Jul 07, 2009 - 3:24 am
Wow, could I use some advice and words of wisdom.
I'm 70, diagnosed two weeks ago with prostate cancer. The basic stats are PSA 7.8, Gleason 3+4=7, stage T2a, with (ouch!) perineural invasion. So it looks like the cancer probably has gotten outside the prostate. I'm in good health and very active. Probably good for another 10 or 15 years if not for the cancer.
My doc recommends radiation -- maybe because I'm a bit old to have to endure recovery from surgery, or maybe because a prostatectomy most likely won't get the entire cancer. So I'm interviewing a couple of urology surgeons and a couple of radiation oncologists to get their take on the thing.

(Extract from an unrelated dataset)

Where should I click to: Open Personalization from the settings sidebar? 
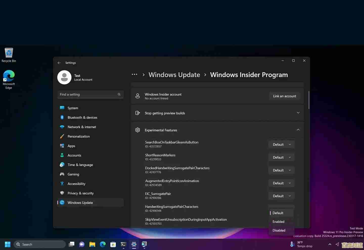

But you know, I don't think I'm especially worried about dying or about being incontinent or impotent. I think what I'm really afraid of is living a life full of ongoing small and big pain, discomfort, not sleeping because of getting up to pee all the time, of being in pain when I have a bowel movement, of all the little and big insults that can come from treatment. That's where this forum is helping me the most, because I'm seeing how a good and active life can suddenly be so compromised. And I want to know what this is like, how it feels, so I can be ready to deal with it and accept it and yet continue a satisfying life that doesn't dwell on my disease.
I'd especially like to hear from someone my age, to hear how they're doing and what prostate cancer has meant in their life. Thank you so much.